Es geht schlicht und einfach um ein Waffensystem

Schließlich hat die Kontroverse darüber, wie der Koalitionsvertrag zu diesem Thema auszulegen ist, noch während der Verhandlungen begonnen. Die entsprechende Passage besagt, dass man vor einer Entscheidung, ob man bewaffnete Drohnen beschafft, erst einmal viele Aspekte "sorgfältig prüfen" werde, was sowohl völker- und verfassungsrechtliche als auch sicherheitspolitische sowie ethische Fragen betreffe. Das ist Vertragsprosa, die ähnlich auch in einer wehrtechnischen Fachzeitschrift stehen könnte und erst einmal so gut wie nichts besagt. Jedenfalls bedeutet die Passage nicht, dass es in der nächsten Legislaturperiode keine Kampfdrohnen für die Bundeswehr geben wird - auch wenn die SPD sich noch vor Unterzeichnung des Koalitionsvertrags nach Kräften mühte, diese Deutung zu verbreiten.

Das ist die Ausgangslage für die neue Ministerin, deren erstes Verdienst in dieser Angelegenheit ein anderes sein könnte: Wenn es ihr jenseits des parteipolitischen Streits gelänge, die hysterisierte Drohnen-Debatte ein wenig sachlicher zu gestalten, wäre das schon eine Menge wert. Schließlich reicht allein der Begriff mittlerweile aus, um Empörung zu generieren.

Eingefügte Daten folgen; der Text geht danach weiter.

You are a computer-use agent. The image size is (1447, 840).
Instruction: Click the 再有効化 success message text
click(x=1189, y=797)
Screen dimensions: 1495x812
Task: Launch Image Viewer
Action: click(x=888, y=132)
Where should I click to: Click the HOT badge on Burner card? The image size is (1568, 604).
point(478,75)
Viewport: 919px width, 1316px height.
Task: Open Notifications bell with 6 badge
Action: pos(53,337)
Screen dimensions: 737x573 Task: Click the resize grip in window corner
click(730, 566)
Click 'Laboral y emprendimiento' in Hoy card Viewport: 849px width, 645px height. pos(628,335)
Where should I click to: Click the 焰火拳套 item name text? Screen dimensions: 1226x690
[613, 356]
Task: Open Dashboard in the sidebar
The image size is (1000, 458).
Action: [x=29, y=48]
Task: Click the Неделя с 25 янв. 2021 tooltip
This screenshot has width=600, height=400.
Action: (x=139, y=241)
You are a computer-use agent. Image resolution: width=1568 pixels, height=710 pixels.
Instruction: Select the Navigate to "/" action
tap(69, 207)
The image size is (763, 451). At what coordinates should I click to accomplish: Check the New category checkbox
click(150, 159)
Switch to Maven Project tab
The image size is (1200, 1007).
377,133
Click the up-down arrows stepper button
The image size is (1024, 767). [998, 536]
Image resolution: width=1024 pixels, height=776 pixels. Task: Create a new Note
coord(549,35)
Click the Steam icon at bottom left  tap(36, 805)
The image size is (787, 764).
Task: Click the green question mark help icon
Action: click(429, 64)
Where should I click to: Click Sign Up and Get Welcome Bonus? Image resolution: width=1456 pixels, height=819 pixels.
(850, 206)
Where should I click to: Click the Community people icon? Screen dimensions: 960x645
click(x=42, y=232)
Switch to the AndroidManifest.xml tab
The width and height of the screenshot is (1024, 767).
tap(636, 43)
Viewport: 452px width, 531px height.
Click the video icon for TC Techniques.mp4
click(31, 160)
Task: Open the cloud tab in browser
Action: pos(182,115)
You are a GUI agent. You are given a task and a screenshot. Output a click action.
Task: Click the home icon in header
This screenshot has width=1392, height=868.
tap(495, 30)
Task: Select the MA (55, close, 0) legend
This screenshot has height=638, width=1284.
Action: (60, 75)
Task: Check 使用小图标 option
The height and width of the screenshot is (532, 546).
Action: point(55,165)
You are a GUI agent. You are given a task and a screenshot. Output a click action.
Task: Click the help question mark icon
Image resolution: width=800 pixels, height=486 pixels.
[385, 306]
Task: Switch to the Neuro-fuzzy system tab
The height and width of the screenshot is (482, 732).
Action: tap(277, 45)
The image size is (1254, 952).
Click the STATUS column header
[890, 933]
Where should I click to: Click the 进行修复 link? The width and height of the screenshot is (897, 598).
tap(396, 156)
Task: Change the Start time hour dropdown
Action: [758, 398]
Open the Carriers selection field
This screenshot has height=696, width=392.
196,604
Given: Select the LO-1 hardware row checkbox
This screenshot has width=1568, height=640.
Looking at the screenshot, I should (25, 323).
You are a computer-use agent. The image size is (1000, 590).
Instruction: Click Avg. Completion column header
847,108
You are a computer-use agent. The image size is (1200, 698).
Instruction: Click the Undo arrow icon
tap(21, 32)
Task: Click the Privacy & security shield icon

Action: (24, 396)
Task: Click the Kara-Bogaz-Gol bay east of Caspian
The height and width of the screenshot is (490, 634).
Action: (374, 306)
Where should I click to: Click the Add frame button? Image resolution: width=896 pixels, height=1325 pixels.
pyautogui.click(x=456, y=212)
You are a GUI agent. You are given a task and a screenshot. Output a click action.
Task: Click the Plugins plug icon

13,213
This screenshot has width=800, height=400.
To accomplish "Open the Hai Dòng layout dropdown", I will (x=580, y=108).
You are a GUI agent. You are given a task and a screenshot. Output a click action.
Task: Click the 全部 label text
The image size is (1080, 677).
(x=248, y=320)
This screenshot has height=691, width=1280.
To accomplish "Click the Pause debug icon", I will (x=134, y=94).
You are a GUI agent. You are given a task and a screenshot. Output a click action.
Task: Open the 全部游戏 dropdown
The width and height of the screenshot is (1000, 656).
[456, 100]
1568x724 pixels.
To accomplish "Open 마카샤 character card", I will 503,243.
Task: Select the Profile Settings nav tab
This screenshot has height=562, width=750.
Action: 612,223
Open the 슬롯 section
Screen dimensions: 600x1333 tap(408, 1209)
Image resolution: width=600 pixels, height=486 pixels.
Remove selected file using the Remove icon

Es geht aber gar nicht darum, wie die USA Drohnen über anderen Staaten kreisen zu lassen und Verdächtige abzuschießen. Es geht auch nicht um Waffensysteme, die autonom, also ohne menschliches Zutun funktionieren - solche Modelle gibt es noch gar nicht. Es geht schlicht und einfach um die Frage, ob die Bundeswehr ein neues Waffensystem bekommen soll. Ob und wo es dann eingesetzt wird, bleibt immer noch eine politische Entscheidung.